This Washing Machine Requires No Electricity — Just a Little Exercise


Drumi — a funky, new household product — is a washing machine. But instead of electricity, the R2-D2-looking device uses a pedal, which means you can knock out a little exercise and laundry in one fell swoop. 

The gadget comes courtesy of Yirego, a Canadian household-product design firm. It resembles a crockpot or a rice cooker and has a relatively simple setup. It needs 5 to 10 liters of water to wash and an additional 5 to 10 liters to rinse. It can hold up to 5 pounds of clothing at a time, and takes only five to 10 minutes per load. In a novel twist, there's no electricity required — it uses a pedal to run entirely on foot power. 


According to Yirego, the Drumi uses 80% less water and soap than a normal washing machine.

The concept was born in July 2013, when company founder Yi Jiang, who was living in Toronto at the time, noticed problems with "the laundry process within urban areas," according to the group's Indiegogo page. Drumi's compactness and portability presumably comes from a similar place: According to Yirego, it's ideal for those living in small or remote places — you can even take it camping.
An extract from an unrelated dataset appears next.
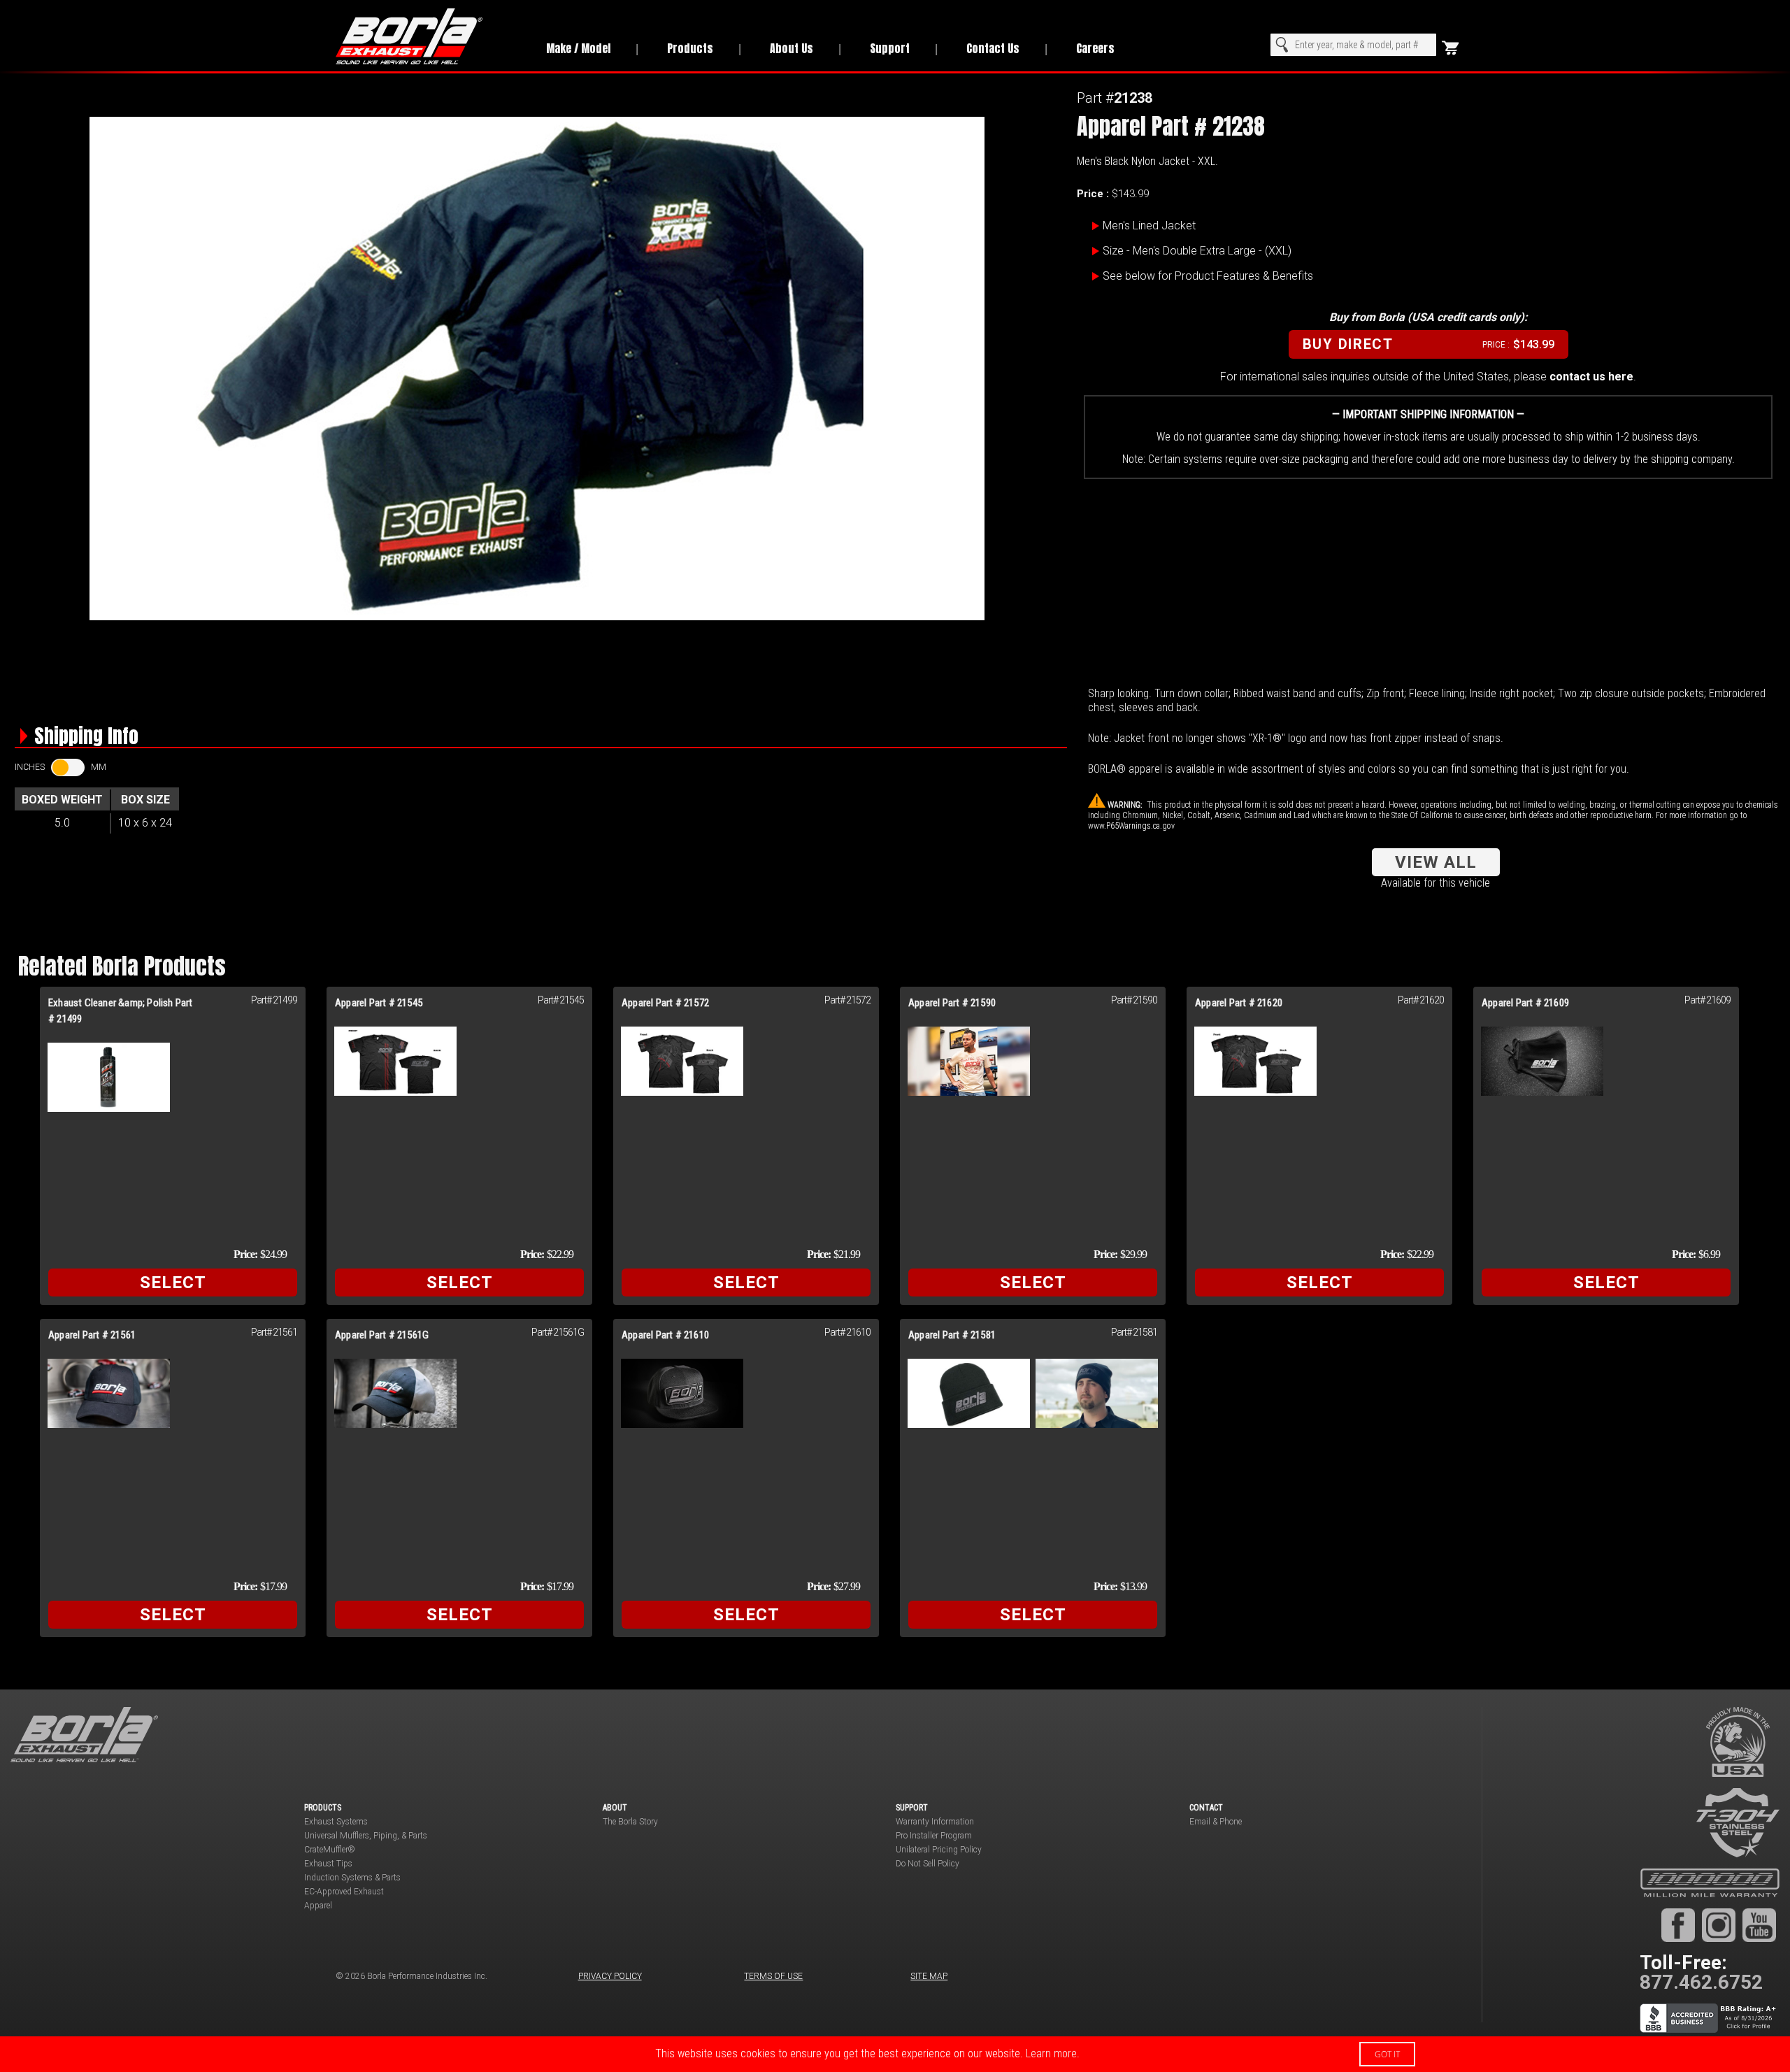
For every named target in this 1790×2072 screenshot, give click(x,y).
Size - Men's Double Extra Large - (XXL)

"Many apartments and condos in urban areas do not have in-unit, private laundry. As a result, urbanites are forced to use public and shared facilities. These are costly and often unhygienic," the company wrote on its website. Instead, the Drumi provides quick, easy and cheap relief from dirty clothes. 

The Drumi currently has an active Indiegogo campaign, and it has already hit its goal of $100,000. (The campaign ends on Saturday.)

There are other mini-washers out there (like this one and this one), but Yirego said the Drumi is the world's "favorite" foot-pedal washing machine.

It's gone through many different iterations, including three different prototypes, since its conception.The Indiegogo page notes Yirego expects to begin shipping out the final product in September and October 2016. It's currently listed at a pre-order price of $209.